Due to the voodoo induced requirement and their reliance on balance challenged victims, the zombie relished in relative obscurity for years. New monsters came and enjoyed their time in the sun despite their own idiosyncratic drawbacks. The Creature From the Black Lagoon for example. Menacing yes, but you had to go to the Black Lagoon (wherever that was) to run into him. Even creatures from outer space had their run. How pathetic was that? Here we had the good old zombie right here on Earth and we still had to import villains, like the Thing, to scare the crap out of us. Talk about your illegal aliens.

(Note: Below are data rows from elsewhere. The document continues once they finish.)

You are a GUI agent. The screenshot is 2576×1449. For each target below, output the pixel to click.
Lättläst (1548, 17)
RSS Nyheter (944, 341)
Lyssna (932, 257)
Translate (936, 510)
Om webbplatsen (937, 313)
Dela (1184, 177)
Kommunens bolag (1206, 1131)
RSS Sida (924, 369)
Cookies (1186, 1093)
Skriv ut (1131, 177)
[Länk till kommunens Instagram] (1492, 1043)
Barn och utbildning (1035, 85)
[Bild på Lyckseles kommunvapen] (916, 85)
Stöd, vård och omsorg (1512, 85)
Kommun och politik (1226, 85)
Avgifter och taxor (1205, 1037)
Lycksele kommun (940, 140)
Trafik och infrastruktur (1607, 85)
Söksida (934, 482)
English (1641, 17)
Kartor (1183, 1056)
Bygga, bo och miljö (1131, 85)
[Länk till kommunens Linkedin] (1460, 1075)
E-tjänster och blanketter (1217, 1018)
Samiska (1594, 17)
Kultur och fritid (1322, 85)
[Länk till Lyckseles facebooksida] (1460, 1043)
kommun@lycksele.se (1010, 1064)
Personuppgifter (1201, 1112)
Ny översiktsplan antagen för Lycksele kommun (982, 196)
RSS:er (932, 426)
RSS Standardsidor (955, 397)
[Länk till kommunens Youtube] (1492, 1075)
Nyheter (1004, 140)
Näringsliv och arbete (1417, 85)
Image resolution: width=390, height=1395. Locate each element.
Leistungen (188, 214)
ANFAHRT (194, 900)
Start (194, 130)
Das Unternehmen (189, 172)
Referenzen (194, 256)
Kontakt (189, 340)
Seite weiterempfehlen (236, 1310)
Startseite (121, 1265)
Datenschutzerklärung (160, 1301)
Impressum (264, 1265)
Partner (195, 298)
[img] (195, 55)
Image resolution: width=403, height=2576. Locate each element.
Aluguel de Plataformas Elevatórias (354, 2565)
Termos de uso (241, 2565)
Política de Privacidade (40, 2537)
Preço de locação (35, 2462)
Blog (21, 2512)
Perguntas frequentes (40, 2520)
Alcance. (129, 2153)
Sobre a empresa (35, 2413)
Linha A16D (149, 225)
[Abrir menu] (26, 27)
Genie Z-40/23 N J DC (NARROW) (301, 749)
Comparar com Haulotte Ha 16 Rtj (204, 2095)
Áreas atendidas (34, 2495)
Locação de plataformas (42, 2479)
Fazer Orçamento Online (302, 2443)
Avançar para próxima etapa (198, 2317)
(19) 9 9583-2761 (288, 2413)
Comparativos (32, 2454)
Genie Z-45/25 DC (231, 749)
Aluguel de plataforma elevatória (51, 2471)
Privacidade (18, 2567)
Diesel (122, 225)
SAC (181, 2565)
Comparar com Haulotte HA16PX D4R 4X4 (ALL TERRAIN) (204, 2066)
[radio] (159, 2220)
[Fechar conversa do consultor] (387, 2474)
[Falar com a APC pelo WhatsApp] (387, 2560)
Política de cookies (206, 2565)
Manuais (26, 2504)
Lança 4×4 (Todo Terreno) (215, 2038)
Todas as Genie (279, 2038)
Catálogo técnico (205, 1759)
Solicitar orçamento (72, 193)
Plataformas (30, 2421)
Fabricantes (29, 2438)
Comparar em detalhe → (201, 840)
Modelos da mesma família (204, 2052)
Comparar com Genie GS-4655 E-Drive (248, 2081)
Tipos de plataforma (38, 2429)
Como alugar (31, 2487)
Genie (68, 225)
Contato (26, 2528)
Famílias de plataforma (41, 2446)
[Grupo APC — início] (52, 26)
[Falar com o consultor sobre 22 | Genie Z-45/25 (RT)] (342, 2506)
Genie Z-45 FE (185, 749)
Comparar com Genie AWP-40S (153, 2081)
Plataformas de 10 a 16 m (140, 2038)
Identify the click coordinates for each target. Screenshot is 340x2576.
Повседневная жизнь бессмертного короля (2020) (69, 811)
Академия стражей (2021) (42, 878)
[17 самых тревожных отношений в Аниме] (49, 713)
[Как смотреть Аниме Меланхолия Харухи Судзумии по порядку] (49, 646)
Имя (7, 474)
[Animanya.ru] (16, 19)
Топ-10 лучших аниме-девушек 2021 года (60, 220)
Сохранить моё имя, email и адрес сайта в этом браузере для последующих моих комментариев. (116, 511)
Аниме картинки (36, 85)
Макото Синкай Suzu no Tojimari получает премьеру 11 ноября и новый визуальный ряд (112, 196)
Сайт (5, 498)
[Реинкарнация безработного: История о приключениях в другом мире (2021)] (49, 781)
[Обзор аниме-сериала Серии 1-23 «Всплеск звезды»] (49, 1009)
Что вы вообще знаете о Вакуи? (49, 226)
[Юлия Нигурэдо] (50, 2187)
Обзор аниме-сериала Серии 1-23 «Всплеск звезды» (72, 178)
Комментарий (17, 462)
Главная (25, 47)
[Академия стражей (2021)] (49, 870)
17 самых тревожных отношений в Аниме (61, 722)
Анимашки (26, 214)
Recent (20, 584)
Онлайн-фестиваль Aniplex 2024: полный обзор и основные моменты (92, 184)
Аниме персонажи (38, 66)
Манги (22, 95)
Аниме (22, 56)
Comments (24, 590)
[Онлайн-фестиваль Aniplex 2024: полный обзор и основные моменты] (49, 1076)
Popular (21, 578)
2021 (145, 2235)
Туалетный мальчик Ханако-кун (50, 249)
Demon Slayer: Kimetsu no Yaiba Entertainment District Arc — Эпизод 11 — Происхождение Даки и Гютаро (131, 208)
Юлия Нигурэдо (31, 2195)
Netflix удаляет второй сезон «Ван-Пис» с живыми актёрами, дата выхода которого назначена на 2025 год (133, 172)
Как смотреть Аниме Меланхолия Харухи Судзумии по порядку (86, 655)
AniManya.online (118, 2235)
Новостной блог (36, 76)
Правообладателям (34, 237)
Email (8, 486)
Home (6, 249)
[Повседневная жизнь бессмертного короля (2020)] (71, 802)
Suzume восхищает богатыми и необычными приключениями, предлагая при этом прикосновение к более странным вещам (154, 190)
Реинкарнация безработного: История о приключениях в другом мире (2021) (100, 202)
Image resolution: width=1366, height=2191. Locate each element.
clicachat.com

Then just as the zombie was about to be relegated to Saturday Late Show obscurity, he becomes the ghoul de jour. Incredibly, this is a case of a monster adapting to the times. Other monsters just haven’t been able to make the leap. Admit it, unless you’re a thirteen year old girl, do you really want to see a vampire and a werewolf mope around because the heroine can take only one of them to the prom? Of course not, you want to see some serious fanging but since these new and improved versions of our classic horror friends can’t bring it anymore, in steps the zombie.
No more voodoo, now anybody can become a zombie no matter who they are or where they live. Undoubtedly, this diversity and level of socio-economic equality appeals to the times, but I think this latent success is due to the fact that these guys can do some (literally) serious brain eating and gut munching. Isn’t this really what we want from our screen fiends? And the zombie has been unshackled from the limitations of its competitors. Sleep all day and come out only at night or the full moon? Not these guys. They are truly 24-hour party people. Easy to kill? I think not. They’re already dead and scoring enough head shots to stave off a group of these rampaging marauders isn’t as easy as you might think. This fact alone opens up a whole new area to contemplate in ammo clip limit discussions, but let’s leave politics out of this. They’ve also overcome their transportation issues. I just saw the trailer for World War Z—with Brad Pitt no less– and the zombies were sprinting. Now that’s progress.
Obviously the zombie has earned its success, but I think, more importantly, we can all learn a lesson here. Patience, perseverance and hard work do in fact pay off. Sure we all start off as White Zombies, but if we just hang in there we can all reach our own Brad Pitt moment.